The recent probe into the Mallya PMLA case by the ED to conduct forensic audits
is a stunning example in this regard. This was declared in May, 2016 when the
ED declared the possibility of conducting a forensic audit of the electronic
platforms on which the accounts and transactions of the group companies of
liquor baron Vijay Mallya were being conducted in order to take forward its
money laundering probe against him in the alleged Rs 900-crore IDBI bank loan
fraud case.
In another recent case,
the ED seized mutual funds valued at Rs 10.35 crore under the FEMA law of a
company “controlled” by businessman and former IPL Chairman Chirayu Amin in the
Panama Papers Case.
Are
All Chartered Accountants Equipped To Do A Forensic Audit?
Forensic audit is a
specialized field within accountancy. Chartered accountants need special skills
to take up forensic audit assignments. There are special courses available with
modules covering fraud psychology, criminal laws and forensic tools. Forensic
audit uses financial and qualitative tools to detect fraud patterns. It uses
special software for financial analysis. The auditors often provide expert
testimony during trial proceedings. Most large accounting firms have a forensic
auditing department.
How
Can Forensic Audits Prevent Generation Of Non-Performing Assets In Banks?
Such audits unearth
discrepancies in financial statements. For example, in a recent case, forensic
auditors found that a company with huge cash reserves had surprisingly applied
for loans. Later, the company was labeled as a willful defaulter.
How
Is Forensic Auditing Investigation Conducted?
Step 1 - Accepting the
Investigation
A forensic audit is
always assigned to an independent firm/group of investigators in order to
conduct an unbiased and truthful audit and investigation. Thus, when such a
firm receives an invitation to conduct an audit, their first step is to
determine whether or not they have the necessary tools, skills and expertise to
go forward with such an investigation. They need to do an assessment of their
own training and knowledge of fraud detection and legal framework.

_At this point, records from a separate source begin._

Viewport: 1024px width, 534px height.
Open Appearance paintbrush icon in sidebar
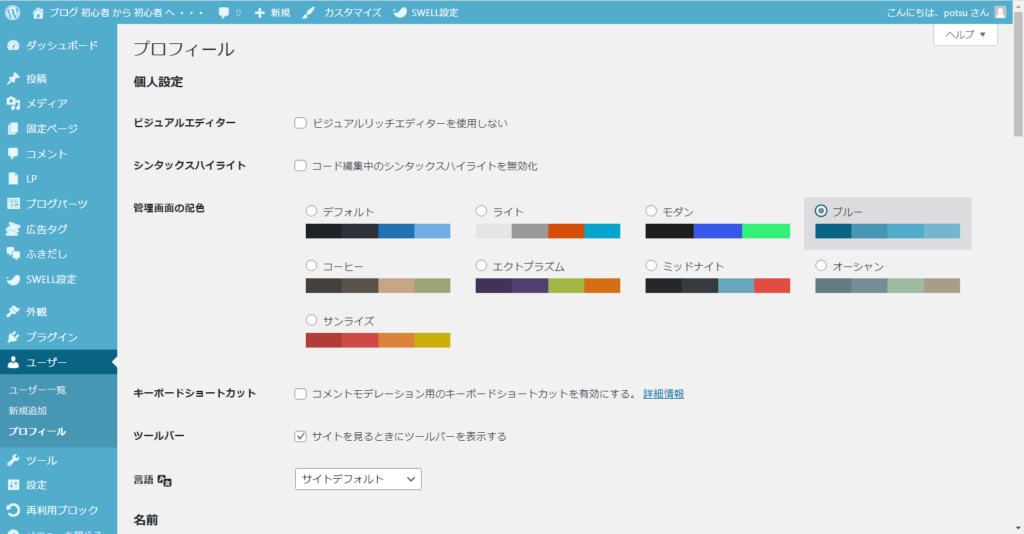pyautogui.click(x=13, y=312)
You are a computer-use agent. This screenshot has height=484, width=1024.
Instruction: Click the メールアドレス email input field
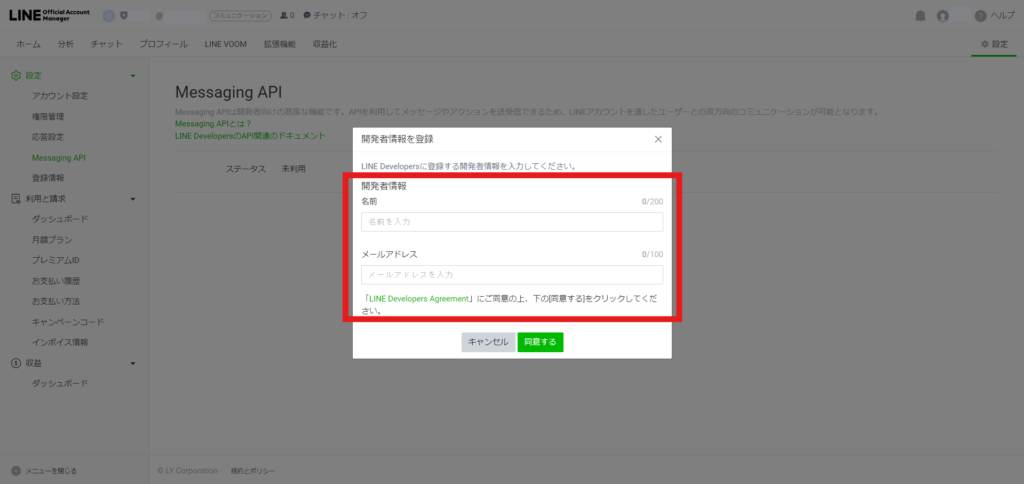coord(511,275)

Only when
they are satisfied with such considerations, can they go ahead and accept the
investigation.
Step 2 - Planning the
Investigation
· Identifying the type of fraud that has
been operating, how long it has been operating for, and how the fraud has been
concealed
· Identifying the fraudster(s) involved
· Quantifying the financial loss suffered
by the client
· Gathering evidence to be used in court
proceedings
· Providing advice to prevent the
recurrence of the fraud.
Fraud Triangle and
Fraud Risk : A fraud triangle is a tool used in forensic auditing that explains
three interrelated elements that assist the commission of fraud- Pressure
(motive), opportunity (ability to carry out the fraud) and rationalization
(justification of dishonest intentions). Fraud risk is the vulnerability a
company/organisation has to those who are capable of overcoming the three elements
in the fraud triangle. Fraud risk assessment is the identification of fraud
risks that exist in the company/organisation. The planning involves the
formulation of techniques and procedures that align with the fraud risk and
fraud risk management.
Planning also includes
the identification of the best way/mode to gather evidence. Thus, it is
necessary that ample research is done regarding certain investigative,
analytical, and technology-based techniques, and also related legal process,
with regard to the outcome of such investigation.
Step 3 - Gathering
Evidence
In forensic auditing
specific procedures are carried out in order to produce evidence. Audit
techniques and procedures are used to identify and to gather evidence to prove,
for example, how long have fraudulent activities existed and carried out in the
organization, and how it was conducted and concealed by the perpetrators. In
order to continue, it is pertinent that the planning stage has been thoroughly
understood by the investigating team, who are skilled in collecting the
necessary evidence.
The investigators can
use the following techniques to gather evidence,
· Testing controls to gather evidence
which identifies the weaknesses, which allowed the fraud to be perpetrated
· Using analytical procedures to compare
trends over time or to provide comparatives between different segments of the
business
· Applying computer-assisted audit
techniques, for example, to identify the timing and location of relevant
details being altered in the computer system
· Discussions and interviews with
employees
· Substantive techniques such as
reconciliations, cash counts and reviews of documentation.
Forensic Data Analysis
(FDA): FDA is the technology used to conduct fraud investigations; the process
by which evidence is gathered, summarized and compared with existing different
sets of data. The aim here is to detect any anomalies in the data and identify
the pattern of such anomalies to indicate fraudulent activity. Such an analysis
requires three kinds of expertise,
· Data analyst to perform the technical
steps and write the queries
·Team member with extensive experience of
the processes and internal controls in the relevant area of the investigated
company
· A forensic scientist who is familiar
with patterns of fraudulent behaviour
Step 4 – Reporting
A report is required so that it can be presented to client about the fraud. The report would have the findings of the investigation done, evidence so collected in summarised form, loopholes that caused the fraud and how internal controls can be improved to prevent such frauds in future. The report needs to be presented to client so that they can proceed to file a legal case against fraudster.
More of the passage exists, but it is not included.